The $2.7 million grant to GMGI, according to institute Chairwoman Michele May, is being used to help build and equip the research laboratory GMGI plans for the Gloucester waterfront. A research lab is the next step, following the successful opening of its Gloucester Biotechnology Academy, in GMGI’s strategy to create a biotech hub on Cape Ann and help train the workforce to staff it.

The news wasn’t nearly as positive within the living resources sector of the maritime economy, which includes fish hatcheries, fishing, seafood markets and seafood processing.

The report also said Massachusetts exported $445 million worth of fish and other marine animals in 2015, and imported $2 billion of those same products.

“There’s an untapped market for eating our own fish,” said Michael Goodman, executive director of UMass Dartmouth’s Public Policy Center. “We import a lot of fish. It’s hard to know where your fish comes from.”
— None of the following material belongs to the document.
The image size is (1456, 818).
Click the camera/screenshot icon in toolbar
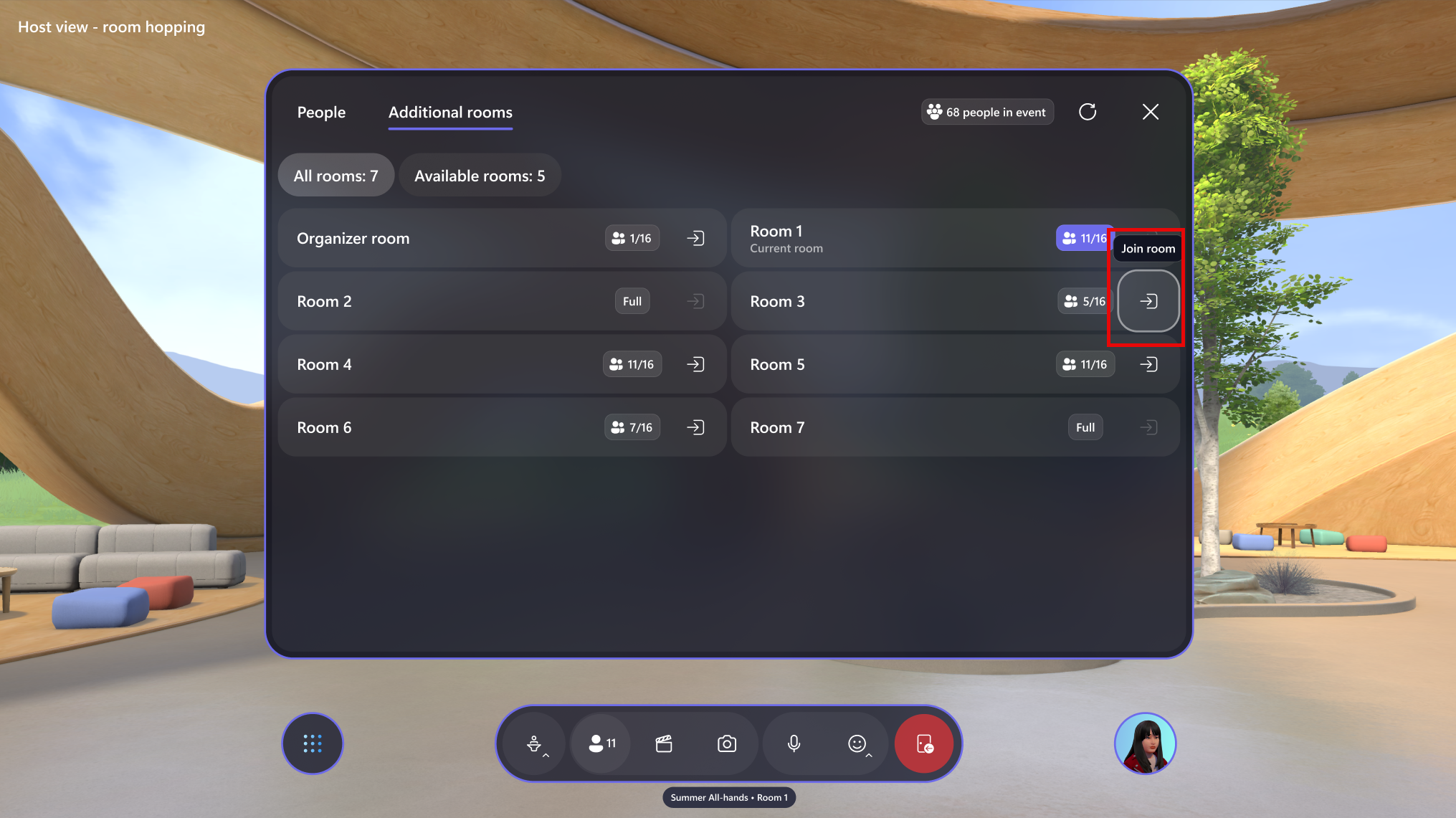[x=728, y=743]
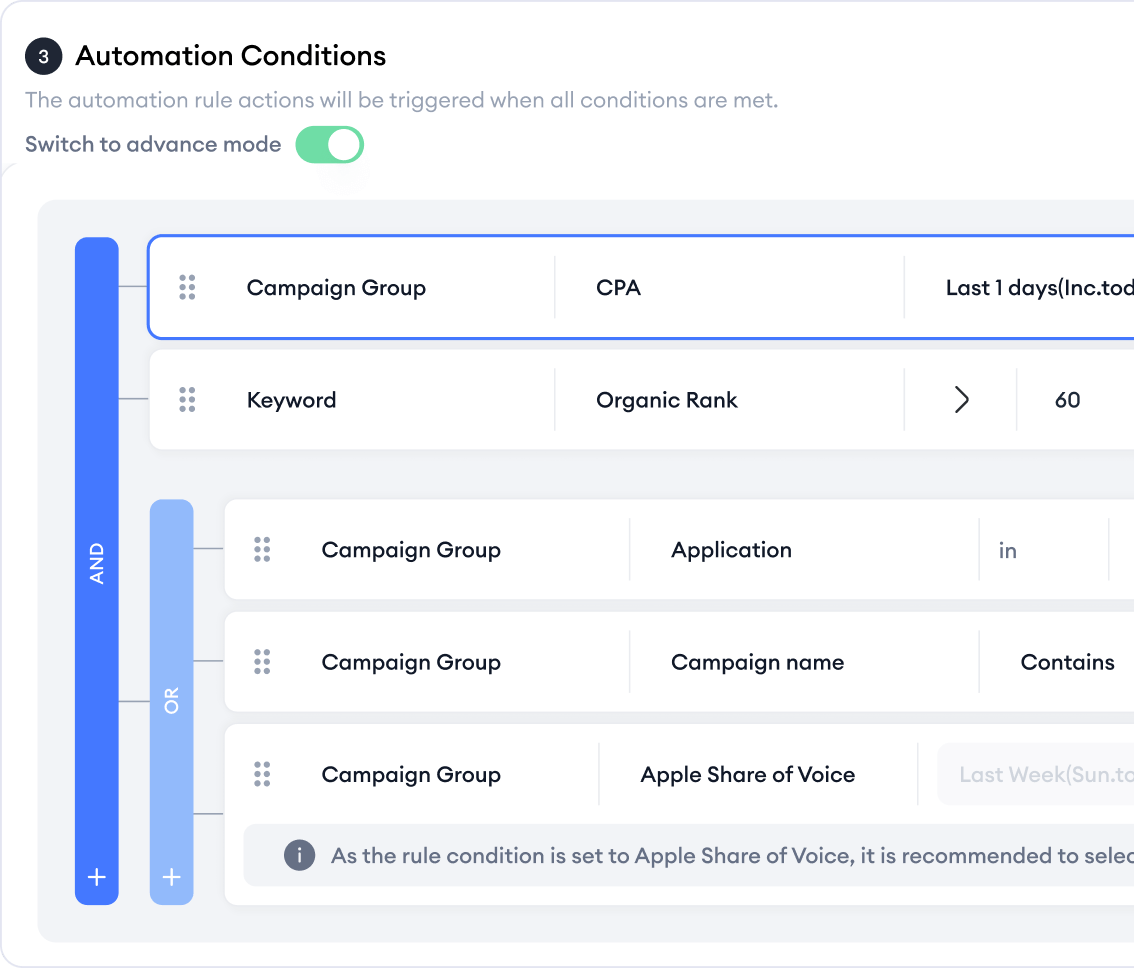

Gloucester knows about those declines, but is working hard to combat to them.

The administration of Mayor Sefatia Romeo Theken has taken new economic development steps in promoting Gloucester’s seafood industry, creating partnerhips with restaurants, and continuing to laud Gloucester Fresh seafood at industry trade shows.

The analysis also showed dramatic declines in employment (5,717, down 13.4 percent) in the decade covered.

The workforce decline, according to the analysis is driven by “federal regulations that make it increasingly difficult for smaller fishing operations to operate profitably” resulting in consolidations around larger fishing operations with economies of scale.

And that’s were some more good news came in. 

On Saturday, Congressman Seth Moulton of Salem was in Gloucester to announce the Young Fishermen’s Development Act, which he believes will help rebuild the industry’s dwindling workforce by removing training and economic barriers to cultivate a new generation of fishermen.

The legislation would create grants,  which would flow to the administering organizations, who would design and create the programs at the local level. 

Angela Sanfilippo, president of the Gloucester Fishermen’s Wives Association and a board member of the Fishing Partnership Support services organization, and Vito Giacalone, executive director of the Gloucester Fishing Community Preservation Fund, said their organizations strongly support the legislation and envision their potential participation as administering organizations.

“No question we’re interested,” Giacalone told reporter Sean Horgan. “We’ve been planning to do something similar with or without the grants. The reason to have permit banks is to retain the long-term permit access within the port. But what’s the sense of having permits if you don’t have people that are able to buy boats or start their own fishing businesses?”